If you liked what you smelled, a photographer took your picture while you held the bag and the pictures were then put into a slideshow being projected onto a wall in the bar. If you were into who smelled your clothes, you were free to go say hello, or, at best, snag a free drink.
A quick note: I asked the organizers if the event was open to gay and lesbian singles, and they did say yes, of course, though the official said the scientific angle gets confusing when it comes to same-sex pheromones. I am waiting on an e-mail follow-up to see what that meant. Searching the Internet on the topic led to many contradictions and dead ends. I ain't no science man.
Oh, and ABC's 20/20 and a few other local television news peeps were on the scene talking to the "crazies" while they were opening bag after bag of laundry. The women seemed more interested in the 20/20 guy and his fancy jeans than in the actual single men in the room.
I smelled inside a few of the bags with Maggie. Maybe my nose is broken, but all I smelled was food in the bags. Surely these people didn't eat in these shirts in the bed and fall asleep with a bag of jalapeño chips in their grasp.
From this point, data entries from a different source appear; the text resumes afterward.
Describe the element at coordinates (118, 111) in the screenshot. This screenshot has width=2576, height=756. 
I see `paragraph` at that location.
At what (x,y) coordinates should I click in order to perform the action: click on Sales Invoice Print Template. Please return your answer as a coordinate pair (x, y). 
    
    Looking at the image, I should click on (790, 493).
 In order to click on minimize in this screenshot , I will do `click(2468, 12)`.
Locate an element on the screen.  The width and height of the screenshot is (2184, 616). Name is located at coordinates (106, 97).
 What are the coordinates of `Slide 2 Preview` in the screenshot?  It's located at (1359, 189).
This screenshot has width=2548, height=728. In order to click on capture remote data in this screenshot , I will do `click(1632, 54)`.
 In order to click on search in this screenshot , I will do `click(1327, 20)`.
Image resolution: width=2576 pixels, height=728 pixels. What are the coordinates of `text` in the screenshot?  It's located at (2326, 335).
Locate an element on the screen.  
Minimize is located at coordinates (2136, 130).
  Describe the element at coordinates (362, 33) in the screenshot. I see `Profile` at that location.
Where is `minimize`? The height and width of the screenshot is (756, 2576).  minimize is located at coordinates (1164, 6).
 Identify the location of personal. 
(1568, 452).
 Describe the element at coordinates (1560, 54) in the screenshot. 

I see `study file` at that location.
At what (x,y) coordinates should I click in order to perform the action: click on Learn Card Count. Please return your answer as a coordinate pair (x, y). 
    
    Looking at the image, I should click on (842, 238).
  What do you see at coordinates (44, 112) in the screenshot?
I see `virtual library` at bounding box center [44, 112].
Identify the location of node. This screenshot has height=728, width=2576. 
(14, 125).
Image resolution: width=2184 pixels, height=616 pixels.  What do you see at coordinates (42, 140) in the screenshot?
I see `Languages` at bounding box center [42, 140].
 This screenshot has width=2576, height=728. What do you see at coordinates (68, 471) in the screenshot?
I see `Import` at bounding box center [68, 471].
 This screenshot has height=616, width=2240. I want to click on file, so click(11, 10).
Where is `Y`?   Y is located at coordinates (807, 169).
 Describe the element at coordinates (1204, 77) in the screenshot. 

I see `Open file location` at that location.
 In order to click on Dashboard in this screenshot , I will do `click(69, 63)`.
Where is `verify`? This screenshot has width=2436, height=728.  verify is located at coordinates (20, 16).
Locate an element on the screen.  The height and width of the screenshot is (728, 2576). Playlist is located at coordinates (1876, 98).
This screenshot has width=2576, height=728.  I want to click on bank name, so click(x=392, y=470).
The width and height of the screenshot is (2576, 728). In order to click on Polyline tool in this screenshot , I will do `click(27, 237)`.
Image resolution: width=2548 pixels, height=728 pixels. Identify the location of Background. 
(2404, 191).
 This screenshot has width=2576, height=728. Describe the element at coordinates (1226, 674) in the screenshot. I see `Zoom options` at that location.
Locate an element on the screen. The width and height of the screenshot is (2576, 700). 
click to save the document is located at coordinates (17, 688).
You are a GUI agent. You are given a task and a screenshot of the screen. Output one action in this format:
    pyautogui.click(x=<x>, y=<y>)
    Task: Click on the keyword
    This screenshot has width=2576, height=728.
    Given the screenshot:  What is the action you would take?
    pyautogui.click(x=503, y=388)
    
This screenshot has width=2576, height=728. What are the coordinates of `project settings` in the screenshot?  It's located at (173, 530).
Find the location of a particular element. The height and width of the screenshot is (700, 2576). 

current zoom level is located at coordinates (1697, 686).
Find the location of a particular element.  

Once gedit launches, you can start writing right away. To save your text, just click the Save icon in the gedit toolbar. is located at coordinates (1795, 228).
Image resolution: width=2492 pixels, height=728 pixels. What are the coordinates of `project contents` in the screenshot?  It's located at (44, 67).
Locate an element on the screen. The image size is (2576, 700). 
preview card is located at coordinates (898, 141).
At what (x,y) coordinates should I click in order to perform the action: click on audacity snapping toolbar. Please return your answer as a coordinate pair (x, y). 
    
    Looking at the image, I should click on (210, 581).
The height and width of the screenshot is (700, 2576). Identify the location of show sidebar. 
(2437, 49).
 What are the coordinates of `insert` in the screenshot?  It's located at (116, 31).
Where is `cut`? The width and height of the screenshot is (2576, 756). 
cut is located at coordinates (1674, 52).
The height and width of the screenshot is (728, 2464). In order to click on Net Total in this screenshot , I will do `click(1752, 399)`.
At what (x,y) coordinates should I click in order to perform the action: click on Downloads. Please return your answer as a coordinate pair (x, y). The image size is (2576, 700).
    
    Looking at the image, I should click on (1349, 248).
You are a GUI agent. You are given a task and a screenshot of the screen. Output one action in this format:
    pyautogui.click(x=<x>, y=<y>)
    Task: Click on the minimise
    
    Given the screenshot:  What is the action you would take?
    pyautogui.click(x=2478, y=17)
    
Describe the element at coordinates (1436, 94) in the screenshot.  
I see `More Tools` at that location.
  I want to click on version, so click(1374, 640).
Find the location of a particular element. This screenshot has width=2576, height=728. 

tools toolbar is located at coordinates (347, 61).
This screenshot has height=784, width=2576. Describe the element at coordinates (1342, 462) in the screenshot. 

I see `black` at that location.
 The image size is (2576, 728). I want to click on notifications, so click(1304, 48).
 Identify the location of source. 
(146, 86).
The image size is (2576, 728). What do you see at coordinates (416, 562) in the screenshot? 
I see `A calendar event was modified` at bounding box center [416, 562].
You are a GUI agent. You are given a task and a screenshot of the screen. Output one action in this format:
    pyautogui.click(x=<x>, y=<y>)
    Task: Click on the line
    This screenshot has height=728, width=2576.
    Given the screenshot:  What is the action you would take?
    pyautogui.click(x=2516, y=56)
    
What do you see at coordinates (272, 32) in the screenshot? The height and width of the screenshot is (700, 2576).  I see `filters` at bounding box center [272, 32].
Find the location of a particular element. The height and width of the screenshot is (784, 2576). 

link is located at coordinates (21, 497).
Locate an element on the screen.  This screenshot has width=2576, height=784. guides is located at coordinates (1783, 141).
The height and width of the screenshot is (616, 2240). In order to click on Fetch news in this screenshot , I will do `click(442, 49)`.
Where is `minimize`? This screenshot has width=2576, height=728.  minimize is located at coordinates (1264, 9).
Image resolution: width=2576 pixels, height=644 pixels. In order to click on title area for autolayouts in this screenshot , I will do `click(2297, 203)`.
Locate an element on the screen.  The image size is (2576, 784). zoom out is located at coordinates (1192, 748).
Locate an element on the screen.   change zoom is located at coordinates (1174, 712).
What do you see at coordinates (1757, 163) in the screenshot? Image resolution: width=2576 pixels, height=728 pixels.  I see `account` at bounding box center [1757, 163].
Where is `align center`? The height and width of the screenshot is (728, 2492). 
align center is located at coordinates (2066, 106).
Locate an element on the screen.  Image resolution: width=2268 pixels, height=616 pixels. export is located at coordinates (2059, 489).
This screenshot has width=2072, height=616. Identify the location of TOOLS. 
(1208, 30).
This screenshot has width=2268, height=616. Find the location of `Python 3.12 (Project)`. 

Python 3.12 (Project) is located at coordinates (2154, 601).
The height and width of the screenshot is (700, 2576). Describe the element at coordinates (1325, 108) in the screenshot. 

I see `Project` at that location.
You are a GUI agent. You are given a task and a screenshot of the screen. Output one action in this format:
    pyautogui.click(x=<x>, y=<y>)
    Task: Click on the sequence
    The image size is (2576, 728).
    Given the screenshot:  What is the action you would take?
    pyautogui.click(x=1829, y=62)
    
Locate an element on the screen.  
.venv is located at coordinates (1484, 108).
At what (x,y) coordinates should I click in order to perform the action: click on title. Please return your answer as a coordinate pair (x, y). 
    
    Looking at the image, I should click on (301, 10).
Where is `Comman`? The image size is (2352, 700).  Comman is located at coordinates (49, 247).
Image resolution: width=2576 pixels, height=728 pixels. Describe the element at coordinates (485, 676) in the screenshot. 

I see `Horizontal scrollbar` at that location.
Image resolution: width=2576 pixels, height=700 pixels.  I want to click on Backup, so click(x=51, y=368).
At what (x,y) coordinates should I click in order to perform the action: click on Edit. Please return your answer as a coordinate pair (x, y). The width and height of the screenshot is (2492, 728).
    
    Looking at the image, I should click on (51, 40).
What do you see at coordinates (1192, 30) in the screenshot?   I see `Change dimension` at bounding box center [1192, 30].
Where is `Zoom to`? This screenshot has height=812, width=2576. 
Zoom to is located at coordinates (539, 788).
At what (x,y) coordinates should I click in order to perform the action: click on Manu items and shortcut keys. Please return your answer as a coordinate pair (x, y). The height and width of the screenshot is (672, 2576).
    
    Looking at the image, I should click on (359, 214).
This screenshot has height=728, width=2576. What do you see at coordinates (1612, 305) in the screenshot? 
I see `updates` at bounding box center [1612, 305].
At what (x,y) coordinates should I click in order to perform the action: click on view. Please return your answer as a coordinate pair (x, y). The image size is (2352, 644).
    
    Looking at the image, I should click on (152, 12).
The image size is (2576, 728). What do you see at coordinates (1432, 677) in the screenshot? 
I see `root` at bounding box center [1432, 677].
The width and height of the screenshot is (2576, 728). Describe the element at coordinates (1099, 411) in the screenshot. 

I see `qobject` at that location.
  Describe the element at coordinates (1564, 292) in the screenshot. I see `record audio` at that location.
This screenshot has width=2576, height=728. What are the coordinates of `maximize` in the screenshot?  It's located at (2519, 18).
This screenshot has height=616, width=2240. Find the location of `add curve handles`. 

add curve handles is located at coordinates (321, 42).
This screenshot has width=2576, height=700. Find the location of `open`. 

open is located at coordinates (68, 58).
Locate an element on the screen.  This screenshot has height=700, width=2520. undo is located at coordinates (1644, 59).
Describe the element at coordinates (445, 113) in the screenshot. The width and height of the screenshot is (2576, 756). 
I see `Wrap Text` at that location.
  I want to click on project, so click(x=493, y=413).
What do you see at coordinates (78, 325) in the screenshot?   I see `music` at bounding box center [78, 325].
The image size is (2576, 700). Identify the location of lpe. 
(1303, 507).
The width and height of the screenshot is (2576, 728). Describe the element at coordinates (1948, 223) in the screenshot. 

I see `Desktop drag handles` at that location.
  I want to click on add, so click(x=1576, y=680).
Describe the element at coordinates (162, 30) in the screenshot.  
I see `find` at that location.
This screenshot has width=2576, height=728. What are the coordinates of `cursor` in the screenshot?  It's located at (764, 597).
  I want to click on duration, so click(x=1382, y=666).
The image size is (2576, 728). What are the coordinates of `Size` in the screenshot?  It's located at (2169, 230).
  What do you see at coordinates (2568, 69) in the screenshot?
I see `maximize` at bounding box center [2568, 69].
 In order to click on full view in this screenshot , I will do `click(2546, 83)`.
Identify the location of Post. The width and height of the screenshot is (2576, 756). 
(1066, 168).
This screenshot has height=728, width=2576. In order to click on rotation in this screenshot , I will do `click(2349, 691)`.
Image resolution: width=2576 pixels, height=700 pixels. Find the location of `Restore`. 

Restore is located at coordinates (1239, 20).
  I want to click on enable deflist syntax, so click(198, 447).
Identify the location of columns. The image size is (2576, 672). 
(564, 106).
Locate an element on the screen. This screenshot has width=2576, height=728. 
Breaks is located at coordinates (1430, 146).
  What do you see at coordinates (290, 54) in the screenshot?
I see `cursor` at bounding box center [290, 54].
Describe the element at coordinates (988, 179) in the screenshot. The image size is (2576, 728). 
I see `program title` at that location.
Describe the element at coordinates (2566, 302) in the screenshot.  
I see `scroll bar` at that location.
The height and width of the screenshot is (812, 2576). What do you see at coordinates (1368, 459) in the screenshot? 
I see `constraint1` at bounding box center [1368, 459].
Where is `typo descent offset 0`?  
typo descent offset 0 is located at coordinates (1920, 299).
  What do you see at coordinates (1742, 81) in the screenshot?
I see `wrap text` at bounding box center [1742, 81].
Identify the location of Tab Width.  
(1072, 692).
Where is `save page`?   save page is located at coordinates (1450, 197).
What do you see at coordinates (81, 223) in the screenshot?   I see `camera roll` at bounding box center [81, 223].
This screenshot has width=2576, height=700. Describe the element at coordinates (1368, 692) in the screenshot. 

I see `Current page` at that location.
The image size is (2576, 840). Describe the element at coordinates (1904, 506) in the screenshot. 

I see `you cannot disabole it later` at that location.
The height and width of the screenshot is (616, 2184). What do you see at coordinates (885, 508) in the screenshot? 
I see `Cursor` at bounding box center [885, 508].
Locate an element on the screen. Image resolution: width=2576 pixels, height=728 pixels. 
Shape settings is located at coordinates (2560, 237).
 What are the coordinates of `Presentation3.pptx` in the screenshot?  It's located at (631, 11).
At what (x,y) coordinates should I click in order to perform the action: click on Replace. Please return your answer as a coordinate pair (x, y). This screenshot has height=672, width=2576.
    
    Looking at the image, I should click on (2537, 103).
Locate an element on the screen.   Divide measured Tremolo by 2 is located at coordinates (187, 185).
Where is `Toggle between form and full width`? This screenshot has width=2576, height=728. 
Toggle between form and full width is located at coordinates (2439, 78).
I mean, that sounds awesome, but right for finding a mate?
A few singles complained that the bags smelled of perfume and cologne and weren't total dank body funk. Getting to witness that mini-scandal was the highlight of my night.
It also made people reassess why they were there. What if they liked the way someone smelled but they were fucking idiots as a person? It seems to me that smell -- however important -- is still second, third or even fourth to good old-fashioned charm, physical attraction and, you know, money.
By the end, Maggie hadn't found anyone, or any smell, worth chasing, but we did get to see plenty of awkward flirting and hear tons of guarded conversations. Everyone seemed to have abandoned the sniffing for real, live chatting.
"I have always wanted to go sailing; I find the water majestic."
"My first wife had a temper to her, but now I only deal with her when someone dies."
"He looks and smells like a cab driver from a city built entirely of garlic."
One hopeful gentleman from Pearland in a hot-rod-themed silk shirt had picked out five bags looking to find a love connection. None of the women attached to the bags gave him the nod, but it did look like he did hit it off with another woman as the party wound down. Godspeed, sir.